California’s upcoming naval oranges may fit a profile that is “just right,” shippers say, yielding midrange volumes of medium to large fruit sizes. The state’s expected orange production for the 2003-04 season is 78 million 37.5-pound cartons, or 1.46 million tons.

This is down 5% from last season’s 82 million cartons, 1.54 million tons, according to the U.S. Department of Agriculture crop production report released Sept. 11.

“This year looks to yield a larger and better-sized crop with less volume,” said Steve Nelsen, managing partner of Valhalla Sales & Marketing Co., Kingsburg, Calif. “It’s early, but the navel shape and texture looks good, I think it is going to be a good, clean crop.”

Citrus orchards aren’t laden with an excessive harvest, shippers say.

“It looks like a medium-range crop, not a short crop, but not as long as last year,” said Fred Van Zandt, sales manager, Cal-Citrus Packing Co., Lindsay, Calif.

“Compared to last year, it is not as heavy a set,” he said. “Last season was one of the largest crops.”

Predictions should be fulfilled when the harvest starts in early October.
Nelsen said he would like to see the initial pick held to the first of November for a better-eating-quality navel.

Navel prices won’t be set until the season starts in mid-October, said California Agriculture StatisticsService representative Jonathan Straight in Sacramento.
Last year USDA’s first report on California navels in early November had per cartons prices first grade 48-72s $20-22, 88s $16, 113s $11-12 and 138s $7-8.

In mid-September, California valencia prices per carton of first grade were 48-72s $9-11, 88s $7.50-8.50, 113s $6-7 and 138s $5.50-6.50.

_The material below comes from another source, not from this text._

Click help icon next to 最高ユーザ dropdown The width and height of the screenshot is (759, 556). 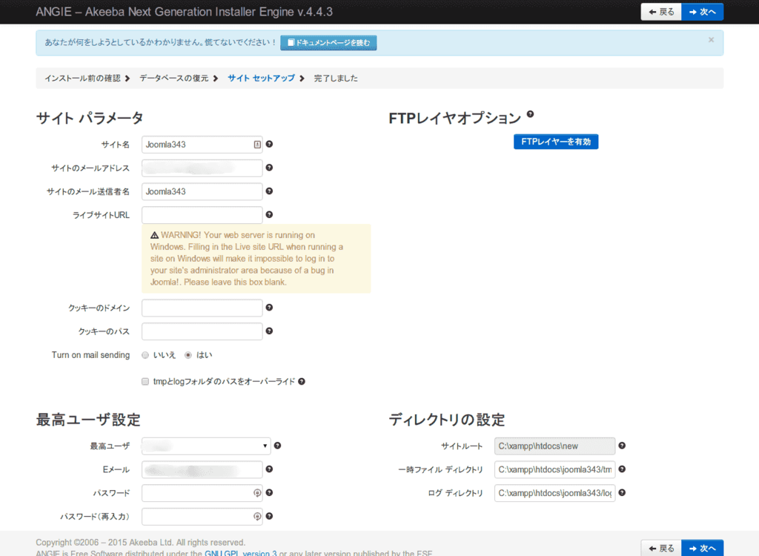tap(277, 446)
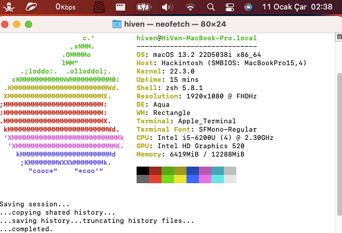Click the terminal vertical scrollbar
Image resolution: width=342 pixels, height=233 pixels.
(x=339, y=143)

A spike in the Golden State’s recent temperatures is boosting the fruit’s sugar content.

“California’s heat has been a plus for the citrus industry,” said Joel Nelsen, president of California Citrus Mutual, Exeter, of the 100-degree late summer temperatures.

High temperatures are making up for the spring’s inconsistent weather pattern, and the young crop is playing catch up, Joel Nelsenadded.

Valhalla sales look to “start off hitting (the harvest) slow and in September we’ll better the stride, so by the first of December we’ll be in full stride,” Steve Nelsen said.

Maturing navels also hint that a good size range is in store for the domestic and international navel market.

“Hopefully we’ll have quite a few 72s,” Joel Nelsen said. “We’re hoping for a good year. It has been an economic bloodbath since 1998, and growers definitely lost money.

“The maturing fruit is bigger than last year’s crop at this time, but is anticipated to be smaller (overall),” he said. “In the previous season we experienced a heavy growth spurt when tremendous rains blanketed the Valley.”

Steve Nelsen foresees sizes falling into the 88 and 72 rangeand peaking with larger fruit later in the season. The domestic market wants larger fruit and that will fill that demand, he explained.